Behavioral health patients who are ready to leave an inpatient facility but aren’t quite ready to move back home don’t have many options.

Last fall, Contra Costa Regional Medical Center in Martinez, Calif., addressed that issue by opening Hope House, a county-owned crisis residential facility for adults ages 18 to 59.

Mark Tiscornia, principal at HGA Architects & Engineers (San Francisco), which designed the facility, says the goal was to “reduce the stigma associated with mental illness by creating a welcoming environment.”

The 6,859-square-foot facility has a stucco and wood-siding exterior that’s designed to mesh with the surrounding hillside community. Inside there are nine single and double bedrooms, a group room, kitchen, library, and administrative spaces, pocket seating areas, and patio access.

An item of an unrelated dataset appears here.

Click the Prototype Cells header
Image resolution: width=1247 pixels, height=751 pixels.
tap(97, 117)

“A challenge was to provide communal spaces that allow privacy and intimacy when necessary, but also accommodate group activity,” Tiscornia says. “We created pockets of flexible, various-scaled indoor and outdoor communal spaces conducive to different healing activities to help adult patients feel they can control their own environment.”

Safety measures are designed to support those in transition and include 24/7 monitoring systems, door alarms, and tamper-proof hardware on desks, doors, showers, and lighting.

Tiscornia says the average patient stay is 30 days. During that time, they can access supervised assessments, individual and group treatment, peer counseling, medication evaluation, life-skills training, and links to community services.